According to the excerpt on infrastructure, which two organizations jointly developed the Open Contracting for Infrastructure Data Standard?

• **Excerpt**
* * *
Infrastructure contributes to economic development by increasing productivity and providing services that enhance the quality of life. Services generated as a result of an adequate infrastructure base will result in an increase in aggregate output, such as increased agricultural output by farmers through improved roads, electricity generation, transmission and distribution, water and irrigation projects.
The bottom line is that infrastructure and the economy are two integral parts of the same teapot. Information and access to it are provided by the 3 leg that completes the tripod.
Open Contracting for infrastructure
Without guidelines, reporting on infrastructure would be exceptionally difficult. This is where the Open Contracting for Infrastructure Data Standard comes in. The Open Contracting for Infrastructure Data Standard #OC4IDS is a new data standard developed jointly by CoST-Infrastructure Transparency Initiative and Open Contracting Partnership.
OC4IDS builds on good practices in open data and the global disclosure of information on public procurement and infrastructure.
* * *
• **Data records**

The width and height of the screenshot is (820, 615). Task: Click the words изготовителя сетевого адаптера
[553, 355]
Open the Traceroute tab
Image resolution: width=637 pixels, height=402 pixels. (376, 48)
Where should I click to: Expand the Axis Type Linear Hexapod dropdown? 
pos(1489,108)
* * *
• **In response**
CoST-Infrastructure Transparency Initiative and Open Contracting Partnership.